* [Tarefa proposta]: Dê continuidade ao texto sobre meritocracia e desigualdade, começando logo após a última frase apresentada.

* [Texto exibido]:

****

Toda vez que vejo alguém comemorando uma conquista com o discurso de que “nunca foi sorte”, meus olhos reviram automaticamente. Não é uma questão de diminuir esforço alheio, pelo contrário. É sobre enxergar o contexto e entender que nem só de esforço individual — na verdade, muito pouco — se “vence na vida” na sociedade neoliberal.

Apesar do constante crescimento das afirmações sobre a relação entre esforço individual, mérito e sucesso, os números mostram que a mobilidade social (movimento de mudar de classe social) não acompanha essa tendência. Será que está faltando trabalho duro nessa história?

Meritocracia e desigualdade

A meritocracia é entendida como um sistema de hierarquização social baseado nos méritos pessoais de cada indivíduo, no qual se pressupõe que a ascensão é consequência única e exclusiva do seu esforço e dedicação. Essa crença desconsidera, por exemplo, o lugar social de partida ou o acesso às oportunidades e coloca tudo na conta do indivíduo.

Um bom exemplo de como esse pensamento está enraizado é um estudo de 2019 intitulado “O paradoxo da desigualdade: desigualdade de renda e crença na meritocracia andam de mãos dadas”. No artigo, o professor inglês Jonathan Mijs apontou que os cidadãos de países mais desiguais são menos preocupados com a desigualdade do que em países mais igualitários. Para o autor, isso se explica a partir da convicção de que o sucesso social é fruto de um processo meritocrático e que essa diferença de renda foi merecidamente conquistada por quem está no topo.

****

Registros brutos
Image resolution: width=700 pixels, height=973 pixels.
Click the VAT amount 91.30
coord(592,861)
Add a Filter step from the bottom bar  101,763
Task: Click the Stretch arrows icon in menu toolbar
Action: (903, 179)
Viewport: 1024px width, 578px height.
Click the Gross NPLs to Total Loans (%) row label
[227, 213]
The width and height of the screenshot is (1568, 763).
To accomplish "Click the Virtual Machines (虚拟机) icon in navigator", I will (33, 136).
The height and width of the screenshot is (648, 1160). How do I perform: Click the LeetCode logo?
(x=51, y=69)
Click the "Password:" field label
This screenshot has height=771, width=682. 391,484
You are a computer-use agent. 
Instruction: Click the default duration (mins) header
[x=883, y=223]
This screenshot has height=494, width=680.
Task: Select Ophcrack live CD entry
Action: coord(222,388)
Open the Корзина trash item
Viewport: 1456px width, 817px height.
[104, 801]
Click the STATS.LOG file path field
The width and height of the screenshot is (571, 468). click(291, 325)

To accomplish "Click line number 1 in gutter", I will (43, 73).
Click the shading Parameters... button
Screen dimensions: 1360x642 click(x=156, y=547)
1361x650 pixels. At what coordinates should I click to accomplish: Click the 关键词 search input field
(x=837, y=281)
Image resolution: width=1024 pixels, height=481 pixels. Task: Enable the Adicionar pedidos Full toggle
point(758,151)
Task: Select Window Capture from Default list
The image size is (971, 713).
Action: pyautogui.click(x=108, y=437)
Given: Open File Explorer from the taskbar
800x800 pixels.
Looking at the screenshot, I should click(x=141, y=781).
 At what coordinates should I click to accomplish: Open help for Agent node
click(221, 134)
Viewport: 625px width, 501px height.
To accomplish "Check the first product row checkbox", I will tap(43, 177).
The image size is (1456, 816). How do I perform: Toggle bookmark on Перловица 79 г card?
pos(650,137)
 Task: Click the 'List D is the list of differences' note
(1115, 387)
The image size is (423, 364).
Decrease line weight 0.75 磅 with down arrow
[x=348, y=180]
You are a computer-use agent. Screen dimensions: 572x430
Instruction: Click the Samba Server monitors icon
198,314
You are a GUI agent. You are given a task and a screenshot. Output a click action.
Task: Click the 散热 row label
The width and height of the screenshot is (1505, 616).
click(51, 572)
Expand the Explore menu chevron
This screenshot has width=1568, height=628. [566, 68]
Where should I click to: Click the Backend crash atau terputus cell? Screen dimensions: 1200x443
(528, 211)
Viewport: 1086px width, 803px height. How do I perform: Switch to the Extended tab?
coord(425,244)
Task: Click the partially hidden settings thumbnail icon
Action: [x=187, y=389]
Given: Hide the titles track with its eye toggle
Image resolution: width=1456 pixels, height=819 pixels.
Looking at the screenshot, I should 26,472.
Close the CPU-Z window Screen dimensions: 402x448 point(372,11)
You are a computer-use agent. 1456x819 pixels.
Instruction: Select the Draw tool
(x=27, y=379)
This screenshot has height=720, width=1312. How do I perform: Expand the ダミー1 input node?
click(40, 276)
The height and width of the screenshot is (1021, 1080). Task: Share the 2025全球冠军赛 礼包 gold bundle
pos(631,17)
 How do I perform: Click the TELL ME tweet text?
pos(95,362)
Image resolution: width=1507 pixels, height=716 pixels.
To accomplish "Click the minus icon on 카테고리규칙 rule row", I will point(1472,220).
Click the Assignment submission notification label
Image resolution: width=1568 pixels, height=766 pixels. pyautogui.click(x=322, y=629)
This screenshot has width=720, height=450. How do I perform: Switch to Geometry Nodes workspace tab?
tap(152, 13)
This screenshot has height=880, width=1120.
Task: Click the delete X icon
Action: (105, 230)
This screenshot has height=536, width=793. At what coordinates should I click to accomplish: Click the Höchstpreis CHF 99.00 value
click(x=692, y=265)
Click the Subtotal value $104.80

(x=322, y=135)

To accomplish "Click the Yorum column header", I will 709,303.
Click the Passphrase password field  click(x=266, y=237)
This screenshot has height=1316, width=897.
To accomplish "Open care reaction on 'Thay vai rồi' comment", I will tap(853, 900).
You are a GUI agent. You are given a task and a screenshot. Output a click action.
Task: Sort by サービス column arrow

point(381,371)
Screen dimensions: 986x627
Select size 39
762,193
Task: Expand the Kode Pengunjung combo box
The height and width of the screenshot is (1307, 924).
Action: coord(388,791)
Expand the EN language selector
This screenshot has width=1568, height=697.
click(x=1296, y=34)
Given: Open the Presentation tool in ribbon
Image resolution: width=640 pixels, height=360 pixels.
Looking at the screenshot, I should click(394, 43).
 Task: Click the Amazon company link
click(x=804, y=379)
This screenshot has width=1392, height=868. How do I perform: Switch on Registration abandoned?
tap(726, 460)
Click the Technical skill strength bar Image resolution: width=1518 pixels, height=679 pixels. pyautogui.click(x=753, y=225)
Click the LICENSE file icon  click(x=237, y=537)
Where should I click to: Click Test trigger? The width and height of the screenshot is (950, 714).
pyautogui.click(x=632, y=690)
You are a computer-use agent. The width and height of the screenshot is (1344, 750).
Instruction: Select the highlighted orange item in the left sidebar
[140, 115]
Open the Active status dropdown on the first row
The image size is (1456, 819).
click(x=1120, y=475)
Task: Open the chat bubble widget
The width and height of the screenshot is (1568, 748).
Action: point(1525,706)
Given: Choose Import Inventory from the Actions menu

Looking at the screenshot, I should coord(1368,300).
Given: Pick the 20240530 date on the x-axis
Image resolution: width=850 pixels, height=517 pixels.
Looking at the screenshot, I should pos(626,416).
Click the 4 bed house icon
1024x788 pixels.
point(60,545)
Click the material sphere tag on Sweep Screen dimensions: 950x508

****

* [Resultado do exercício]:
No livro “Capital e Ideologia”, o economista francês Thomas Piketty argumenta que esse discurso serve como um pilar importante para justificar a desigualdade. Para o autor, a ideia da meritocracia serve para que os “vencedores” justifiquem a desigualdade culpabilizando os “perdedores” pelo próprio fracasso, como uma questão que depende unicamente do esforço individual.

“Sob os adornos do ‘mérito’ e dos ‘dons’ pessoais, os privilégios sociais se perpetuam, pois as classes desfavorecidas não dispõem dos códigos e das chaves pelas quais o reconhecimento atua”, afirma Piketty ao argumentar que esse discurso ganha força à medida que as elites não conseguem mais justificar seu poder econômico se baseando apenas em renda ou origem do patrimônio familiar.

Em termos de mobilidade social, um outro estudo de 2018 realizado pela OECD mostrou que o Brasil fica em segundo lugar com a pior taxa entre os países analisados, perdendo apenas para a Colômbia. Por aqui, seriam necessárias em média nove gerações para que uma criança nascida em família de baixa renda alcançasse a renda média do país. Nove gerações para chegar na média.

Fonte: OECD

Esse mesmo estudo mostra, basicamente, que quem nasce em família pobre, continua pobre, já que o acesso à saúde, educação e desenvolvimento profissional para as capacidades mais valorizadas atualmente — fatores determinantes para “subir” na vida — é prejudicado desde o início da vida.

Quem ganha e quem perde na corrida pelo sucesso

Se partimos do pressuposto de que tudo é uma questão de esforço individual e desconsideramos que a desigualdade de renda está diretamente ligada com a desigualdade de oportunidades, cada pessoa — e somente ela — será totalmente responsável pelo seu sucesso ou fracasso.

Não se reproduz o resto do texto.